● Complete the following:
- 1) In the text on the design of Noah's Ark, how many times longer than its width was the Ark's hull?
- 2) Using the text on the design of Noah's Ark, explain why Noah may have added a fin on the bow.

In Genesis 6:16 God told Noah to make the Ark “with lower, second, and third decks.” For efficient use of space, Noah could have added a couple of half-floors that did not extend across the entire width of the ship. These would be perfect for storage, animal housing, and easy movement on ladders and staircases between decks.
God also told Noah to “make rooms [nests] in the ark” (Genesis 6:14). These rooms or nests would simply be stalls and cages for the animals. Noah could have put the animals on the three decks, and then moved between the decks on the mezzanine levels. They could also hold tanks and pipes to distribute food, water, and waste.
Fin to Catch the Wind
Heavy winds will cause a drifting vessel to turn sideways (broaching), leading to a dangerous situation. To avoid this, Noah may have added a “fin” on the bow. This would catch the wind and turn the ship into the waves. Once pointed into the waves, the Ark would be much safer and more comfortable.
Fixed Rudder to Catch the Water
To assist the Ark in turning toward the wind, it would need something similar to a rudder on the stern. Noah may have used a design like this. Heavy winds would then push the Ark safely through the waves rather than pushing the long ship sideways.
After the Flood, Genesis 8:13 says, “Noah removed the covering.” This may refer to a skylight that ran across the top of the Ark.
The Ark had a very striking shape—its hull was six times longer than its width. A major 1993 scientific study found that these proportions perfectly balance the conflicting demands of stability, comfort, and strength.
This study, headed by secular engineers at a world-class ship research center in South Korea, called KRISO, compared different hull proportions. No shape significantly outperformed the 4,300-year-old biblical design. Many other proportions rendered the vessel dangerously unstable, uncomfortable, or prone to breakup.
In fact, the Ark has the same proportions as a modern cargo ship. Clearly, the Savior of the human race knew what He was doing.

● Dataset extract:
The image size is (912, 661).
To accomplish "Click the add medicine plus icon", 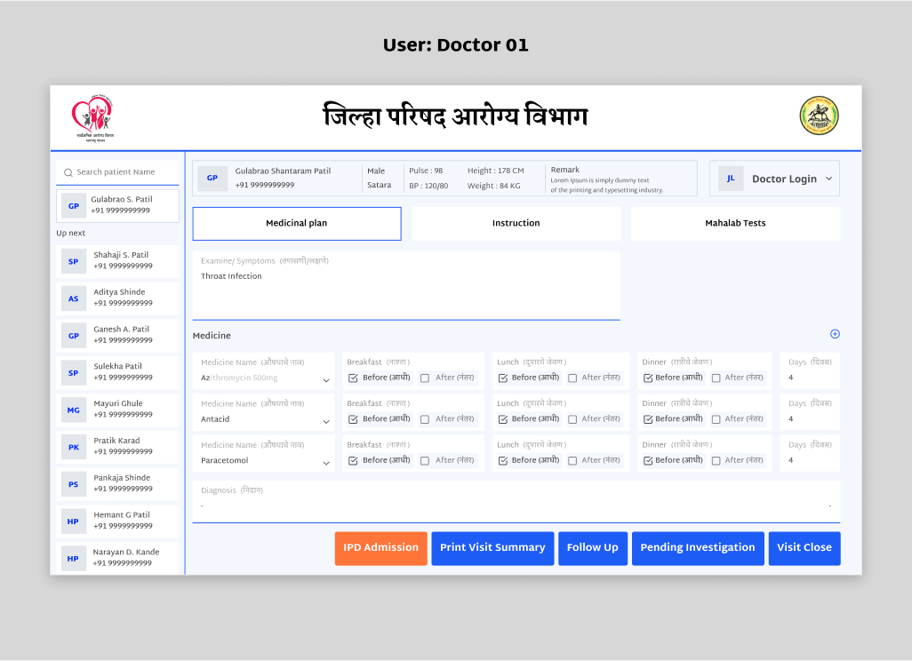I will [835, 334].
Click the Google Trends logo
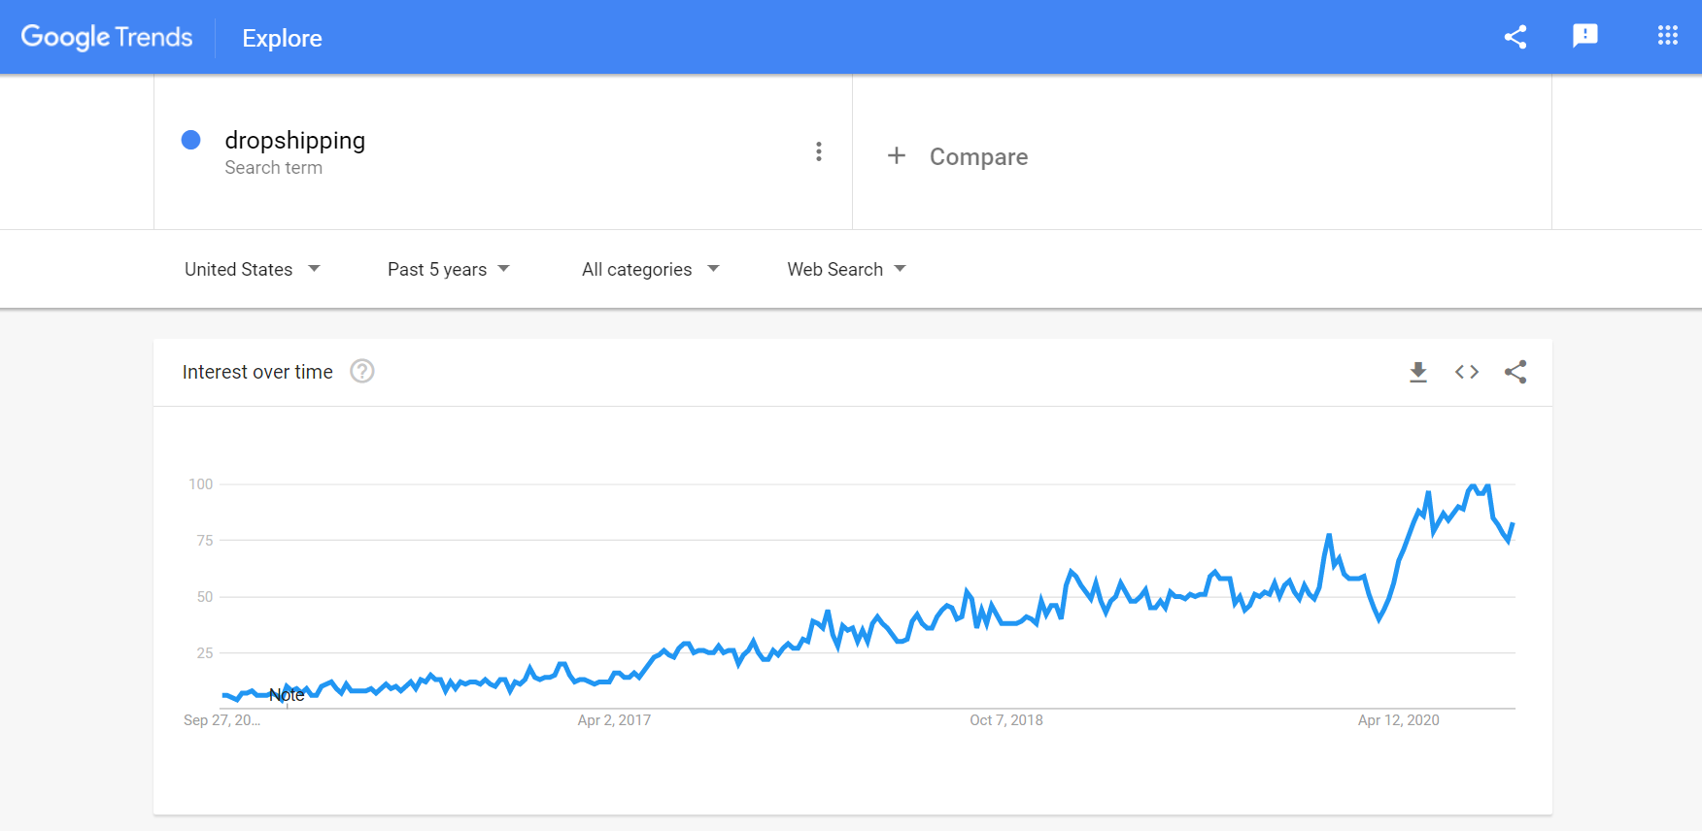 pos(107,37)
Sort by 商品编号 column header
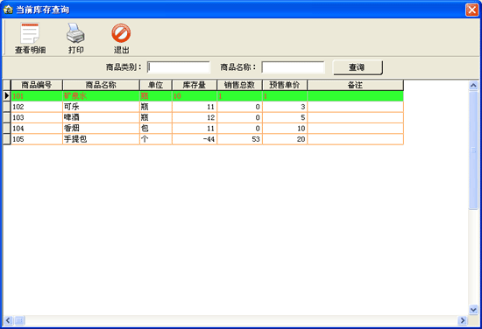This screenshot has height=329, width=482. coord(37,85)
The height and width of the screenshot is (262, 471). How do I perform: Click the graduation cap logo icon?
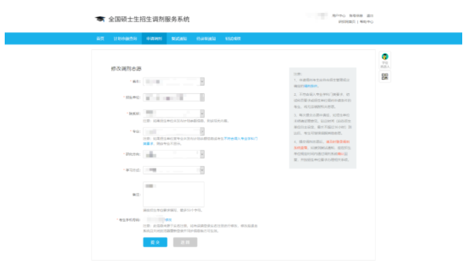[x=100, y=19]
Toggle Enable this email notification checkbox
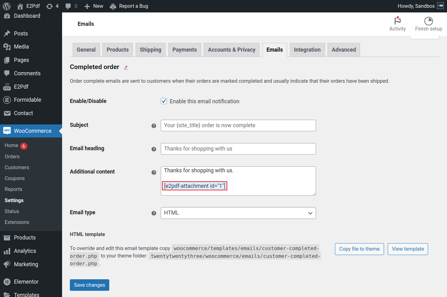 tap(164, 101)
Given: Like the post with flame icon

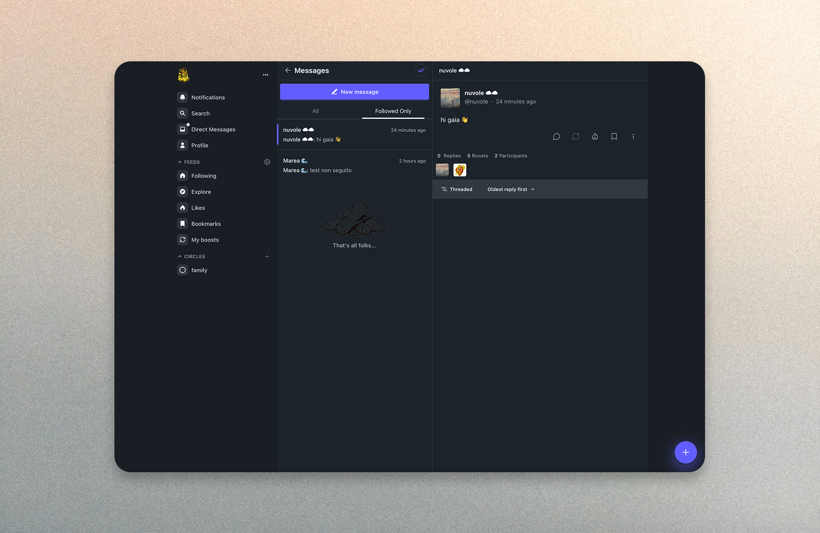Looking at the screenshot, I should [595, 137].
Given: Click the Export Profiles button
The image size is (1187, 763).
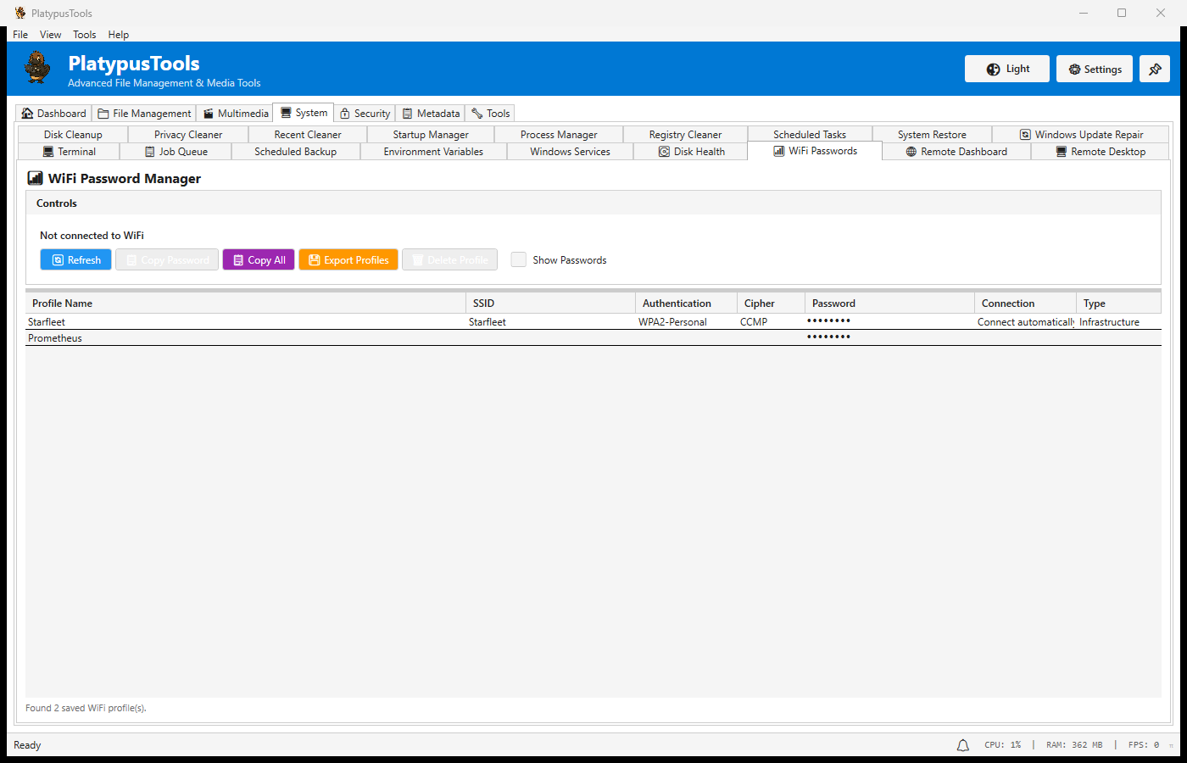Looking at the screenshot, I should coord(348,260).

● Set of answers:
- 1) Six times longer than its width.

- 2) Heavy winds make a drifting vessel turn sideways (broaching), which is dangerous. A fin on the bow would catch the wind and turn the ship into the waves, where the Ark would be much safer and more comfortable.